WHAT IS ASKED:
1. In the passage about Scott Baio, name each thing that Baio says a TV star is told.
2. According to the Scott Baio passage, on what network does See Dad Run premiere?
3. Pick up the passage about Scott Baio and his new sitcom where it stops, and write what comes next.

GIVEN PASSAGE:
┌──
When Scott Baio describes the life of a coddled TV star, he paints quite a picture.
"It's a very Peter Pan-like existence," the former teen actor and reality TV star says. "You don't really ever have to grow up. As a TV star, you're told what to wear, what to say, where to stand, how to act, and once in a while you throw a tantrum, after which everything goes right back to being normal again.
"That's what a TV actor does."
But then the inevitable happens: The show gets canceled and the actor discovers he is ill-equipped to function in the real world.
"I've had that problem," Baio admits. "I've had issues with my wife. She sometimes thinks that I'm a very self-centered guy. And I am.
"It's because I'm so used to things being all about me that I forget other people are involved."
Which brings us to the premise of Baio's new sitcom, See Dad Run, which premieres Sunday on Nick at Nite.
└──
DATA SECTION:
┌──
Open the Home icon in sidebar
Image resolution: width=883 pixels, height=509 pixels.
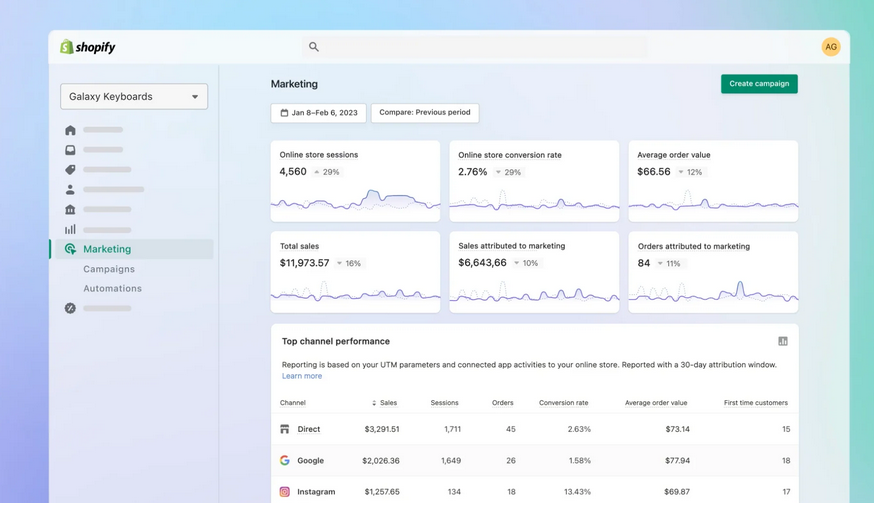click(x=70, y=130)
└──
ANSWERS BY TASK:
1. What to wear, what to say, where to stand, and how to act.

2. Nick at Nite.

3.
Baio plays David Hobbs, an actor who spent 10 years playing the perfect father in a beloved TV sitcom. Now that his show has ended, David agrees to be a stay-at-home dad, watching over three kids while his actress wife (Alanna Ubach) resumes her soap opera career.
What David quickly discovers is that being a dad on TV is child's play compared to the real thing.
"He's not dumb, but he's not equipped, so he's trying to catch up," Baio says. "He's got a 14-year-old daughter and no idea what language she's even speaking."
The other kids are 10 and 5. "That makes for a steep learning curve," Baio says.
It also sets up a lot of clueless-dad comedy moments in a traditional multicamera, studio-audience family sitcom, the kind of show that used to cover the TV landscape like mushrooms but is rare today.
"It's a true family show," Baio says. "There aren't a lot of true family shows that are sitcoms on the air. The few that do exist have bad-taste jokes and things that are off-color. We don't do that."
Leave it to Nick at Nite, a retro TV network that specializes in endless reruns of old sitcom favorites, to make a new show that feels like a throwback. And it makes perfect sense to build that new show around Baio, 52, who became a teen TV star in the 1970s, playing Chachi Arcola on Happy Days.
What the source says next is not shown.